* _TO BE DONE_
Write out the records verbatim, from their first line up to and including the line that contains "The width and height of the screenshot is (839, 577).".

* _STORED ROWS_
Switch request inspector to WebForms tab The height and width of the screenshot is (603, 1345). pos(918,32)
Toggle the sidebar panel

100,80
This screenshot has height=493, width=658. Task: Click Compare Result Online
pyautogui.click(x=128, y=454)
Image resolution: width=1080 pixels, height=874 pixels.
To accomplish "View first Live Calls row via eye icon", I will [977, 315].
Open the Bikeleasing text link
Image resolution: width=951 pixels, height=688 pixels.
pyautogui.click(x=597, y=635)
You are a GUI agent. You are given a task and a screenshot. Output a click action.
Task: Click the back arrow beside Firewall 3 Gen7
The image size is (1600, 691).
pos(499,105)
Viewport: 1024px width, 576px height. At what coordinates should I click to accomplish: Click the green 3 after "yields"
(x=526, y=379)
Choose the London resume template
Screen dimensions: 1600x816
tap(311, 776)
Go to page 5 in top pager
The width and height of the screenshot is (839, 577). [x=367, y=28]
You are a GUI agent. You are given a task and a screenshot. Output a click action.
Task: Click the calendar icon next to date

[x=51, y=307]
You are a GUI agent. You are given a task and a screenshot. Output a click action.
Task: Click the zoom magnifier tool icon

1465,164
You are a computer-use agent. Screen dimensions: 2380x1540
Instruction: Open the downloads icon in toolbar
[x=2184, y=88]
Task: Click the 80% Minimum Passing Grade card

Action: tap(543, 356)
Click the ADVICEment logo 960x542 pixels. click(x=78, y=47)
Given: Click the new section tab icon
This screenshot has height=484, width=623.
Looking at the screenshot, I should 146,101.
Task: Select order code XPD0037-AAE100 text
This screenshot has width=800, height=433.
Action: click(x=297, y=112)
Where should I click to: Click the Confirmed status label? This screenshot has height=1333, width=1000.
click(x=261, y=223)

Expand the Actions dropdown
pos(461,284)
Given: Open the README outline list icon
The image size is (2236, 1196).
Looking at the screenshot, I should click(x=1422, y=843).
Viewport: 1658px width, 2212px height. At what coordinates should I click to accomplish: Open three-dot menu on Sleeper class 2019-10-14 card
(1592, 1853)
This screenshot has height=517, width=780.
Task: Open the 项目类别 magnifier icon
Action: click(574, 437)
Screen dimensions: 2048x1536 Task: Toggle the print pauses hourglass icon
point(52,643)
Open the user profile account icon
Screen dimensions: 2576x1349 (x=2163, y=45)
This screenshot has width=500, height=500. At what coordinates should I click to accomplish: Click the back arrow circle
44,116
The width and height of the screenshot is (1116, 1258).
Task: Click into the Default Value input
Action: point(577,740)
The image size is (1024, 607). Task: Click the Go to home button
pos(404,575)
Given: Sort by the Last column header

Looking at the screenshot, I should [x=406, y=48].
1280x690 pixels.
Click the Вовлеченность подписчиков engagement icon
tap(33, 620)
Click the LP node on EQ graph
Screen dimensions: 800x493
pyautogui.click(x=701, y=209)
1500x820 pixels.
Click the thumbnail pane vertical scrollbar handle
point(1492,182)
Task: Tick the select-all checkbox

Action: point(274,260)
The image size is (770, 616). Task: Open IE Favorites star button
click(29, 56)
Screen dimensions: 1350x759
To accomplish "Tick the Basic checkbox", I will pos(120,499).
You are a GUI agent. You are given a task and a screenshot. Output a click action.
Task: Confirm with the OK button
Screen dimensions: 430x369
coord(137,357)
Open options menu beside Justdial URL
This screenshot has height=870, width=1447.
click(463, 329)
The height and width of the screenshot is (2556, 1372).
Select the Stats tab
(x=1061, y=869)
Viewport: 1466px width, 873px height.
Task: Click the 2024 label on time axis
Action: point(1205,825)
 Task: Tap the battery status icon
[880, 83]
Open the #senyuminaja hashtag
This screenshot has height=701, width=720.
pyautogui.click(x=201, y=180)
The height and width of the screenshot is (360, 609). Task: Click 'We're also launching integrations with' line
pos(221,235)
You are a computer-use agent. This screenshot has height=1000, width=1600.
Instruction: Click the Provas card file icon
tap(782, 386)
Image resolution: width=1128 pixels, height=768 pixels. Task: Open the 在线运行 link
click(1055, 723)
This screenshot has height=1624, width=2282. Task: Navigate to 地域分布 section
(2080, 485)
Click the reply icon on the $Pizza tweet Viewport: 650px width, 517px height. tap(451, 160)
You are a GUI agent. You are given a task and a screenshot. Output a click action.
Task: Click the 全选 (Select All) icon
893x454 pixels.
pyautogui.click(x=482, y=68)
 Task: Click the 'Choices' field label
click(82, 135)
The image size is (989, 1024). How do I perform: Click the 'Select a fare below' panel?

* _TASK RESULT_
Switch request inspector to WebForms tab The height and width of the screenshot is (603, 1345). pos(918,32)
Toggle the sidebar panel

100,80
This screenshot has height=493, width=658. Task: Click Compare Result Online
pyautogui.click(x=128, y=454)
Image resolution: width=1080 pixels, height=874 pixels.
To accomplish "View first Live Calls row via eye icon", I will [977, 315].
Open the Bikeleasing text link
Image resolution: width=951 pixels, height=688 pixels.
pyautogui.click(x=597, y=635)
You are a GUI agent. You are given a task and a screenshot. Output a click action.
Task: Click the back arrow beside Firewall 3 Gen7
The image size is (1600, 691).
pos(499,105)
Viewport: 1024px width, 576px height. At what coordinates should I click to accomplish: Click the green 3 after "yields"
(x=526, y=379)
Choose the London resume template
Screen dimensions: 1600x816
tap(311, 776)
Go to page 5 in top pager
The width and height of the screenshot is (839, 577). [x=367, y=28]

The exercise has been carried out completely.